DESCRIPTION OF THE TASK:
Write the next part of the February market commentary on the equity fund, picking up right after its final sentence.

[READING TEXT]

We saw the continuation of the equities rally in February and this was driven by similar factors as in January. This was due to the optimism in the market as more people get vaccinated, fiscal stimulus from the US government as well as the Fed chairman stating that they will be keep interest rates low in order to support economic recovery. However, as the month was heading for the end we saw turbulence in the market because of the increase in bond yields (bond yields move inversely to bond prices); the 10-year Treasury yield has increased from 1.2% to just below 1.6% which is a pretty steep move.
As a result of this, there was a sell-off in equities and tech stocks were hit the hardest. The MSCI World Growth Index was up 0.4% for the month, lagging behind the MSCI World Value Index which was up 4.8%. The fund was impacted by the sell-off as we were exposed to tech stocks, as a result we were up 0.7% for the month.
*Returns in USD
The rotation from growth technology stocks, which did very well in 2020, into value stocks was spurred by the increase in rates. The rising yields shows that the market is optimistic due to the stronger economic data. Value stocks are expected to benefit from the reopening of the global economy. During the month we saw that economically sensitive stocks like industrials and financials performed well. The fund’s best performers was the US Global Jets eft which was up 22.1%, Nova Measuring Instruments up 20.6% and PRA Health Sciences up 19.6%. The Jets etf (which is an etf for the global airline industry) performed well as the market is optimistic that the airline sector will start to recover as air traffic comes back when the global economy starts reopening; meaning more people will start to travel.

[/READING TEXT]
[LISTED RECORDS]

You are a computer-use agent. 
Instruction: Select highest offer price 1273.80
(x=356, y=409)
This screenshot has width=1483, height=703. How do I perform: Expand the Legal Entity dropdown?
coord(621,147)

[/LISTED RECORDS]
[LISTED RECORDS]

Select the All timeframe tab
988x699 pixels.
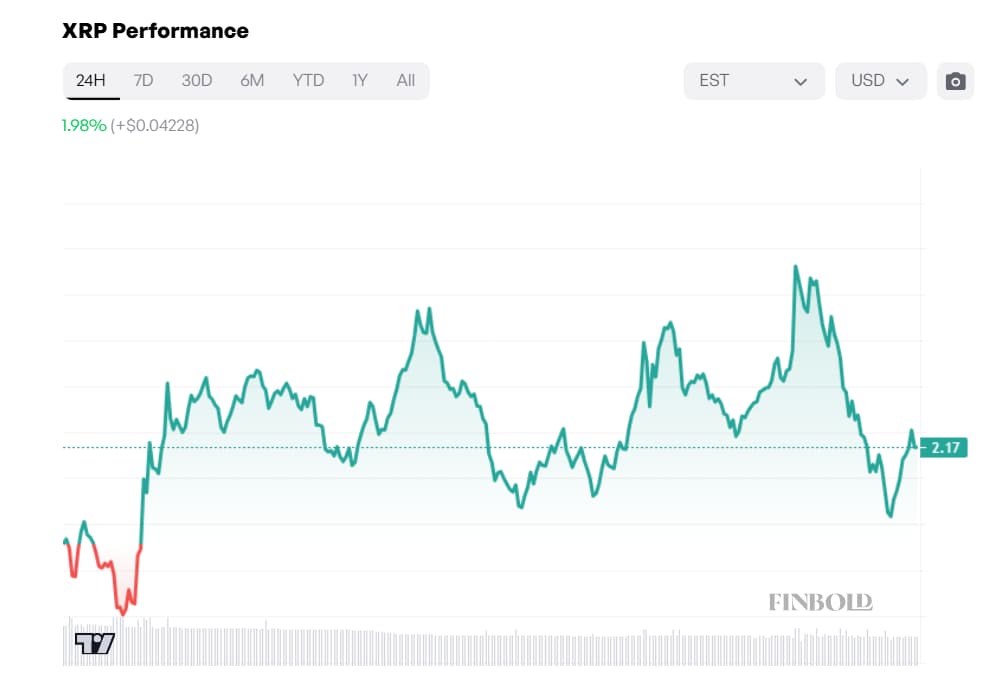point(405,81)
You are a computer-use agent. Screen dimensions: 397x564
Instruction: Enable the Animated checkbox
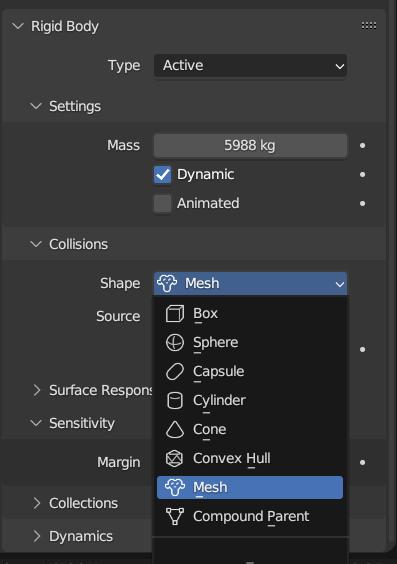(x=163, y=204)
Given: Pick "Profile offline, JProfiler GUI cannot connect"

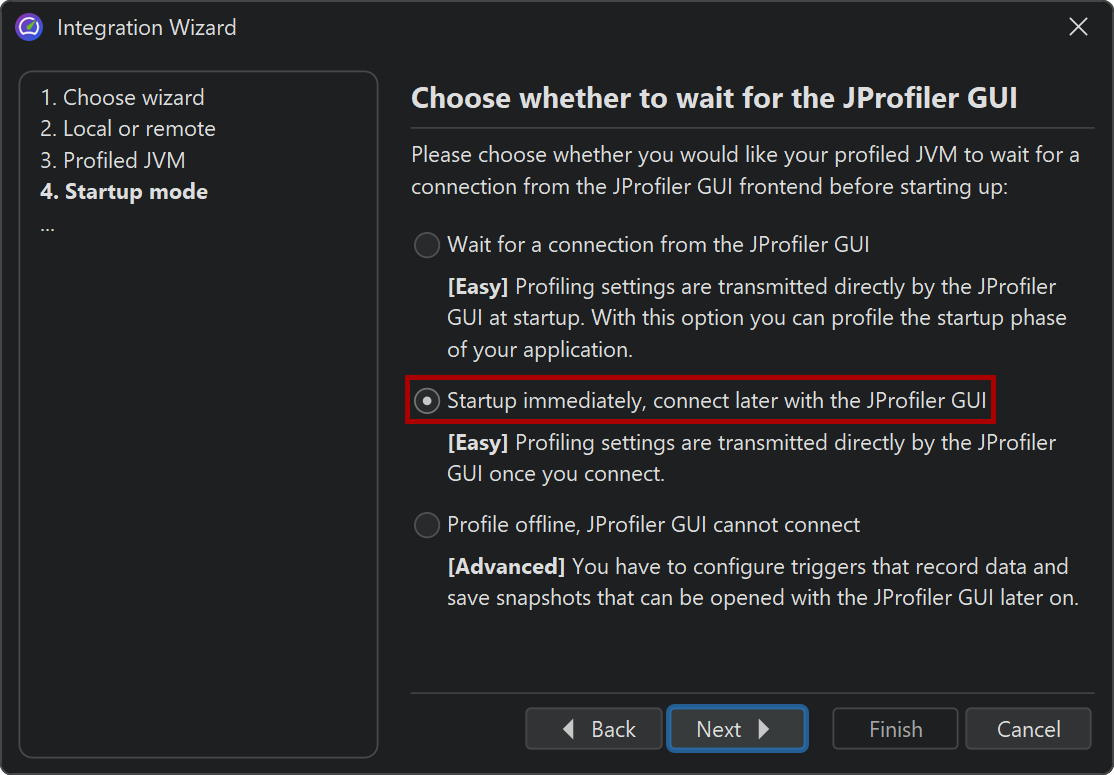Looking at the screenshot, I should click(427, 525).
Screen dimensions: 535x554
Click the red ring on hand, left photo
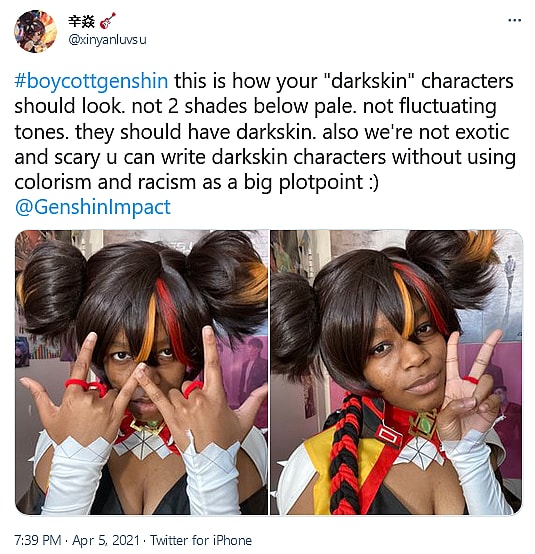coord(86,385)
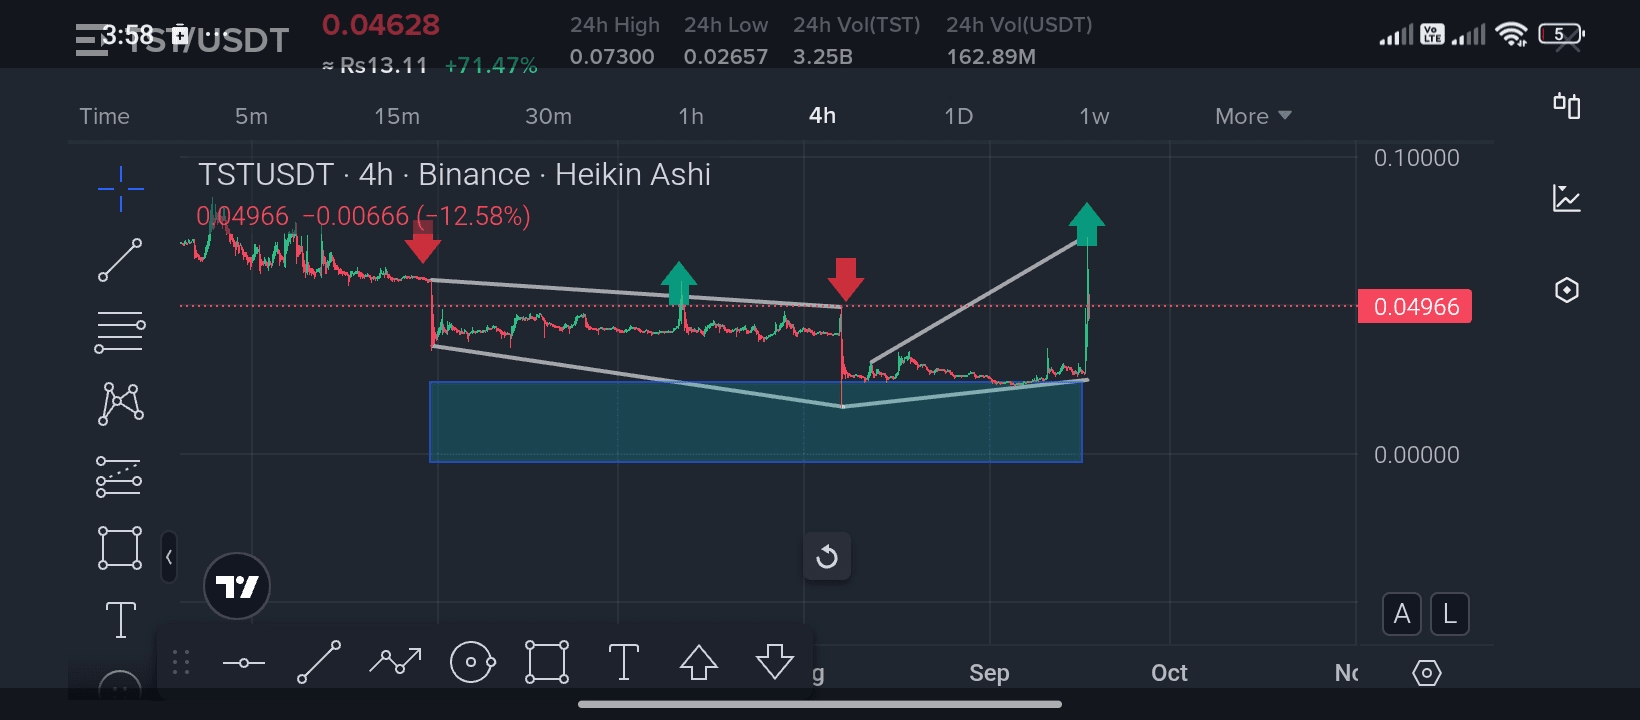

[/LISTED RECORDS]

WRITTEN RESPONSE:
PRA’s shares increased after it was announced that Icon will acquire the company for $12bn. Worst performers for the month was Sunrun which was down 16.7%, Genmab down 15.6% and Xiaomi down 13.4%. Sunrun, like its peers in the solar energy sector, was impacted by the increase in yields but the fundamentals of this stock are still intact and there was no company news driving the stock down. Xiaomi’s share price hasn’t performed well for the year but we are still long the stock because of the fundamentals. The stock went up during the month after rumours that its planning to launch an electric vehicle in China but declined again after management stated that they would pause this for the time being.
The portfolio is still diversified and the overall risk metrics of the funds have improved. Correlation to MSCI World Index has continued to declined and is now 0.13. The portfolio skewness has improved again from -0.824 to -0.804, while the kurtosis has lowered from 2.81 to 2.51. This is good for the risk averse investors as it means that the probability of receiving negative returns from the fund has been reduced. The portfolio’s beta has declined from 0.096 to 0.092 which is still very low, showing that the fund is less volatile than the market making it less risky during downturns. Standard deviation has increased but it is lower than the index, the fund’s standard deviation is 22.3% while the index deviation is 28.8%, showing that our fund is still less risky. The increase in equities over the past few months has reduced the unsystematic risk of the portfolio and we will continue to optimise the portfolio through using correlation as one of our techniques.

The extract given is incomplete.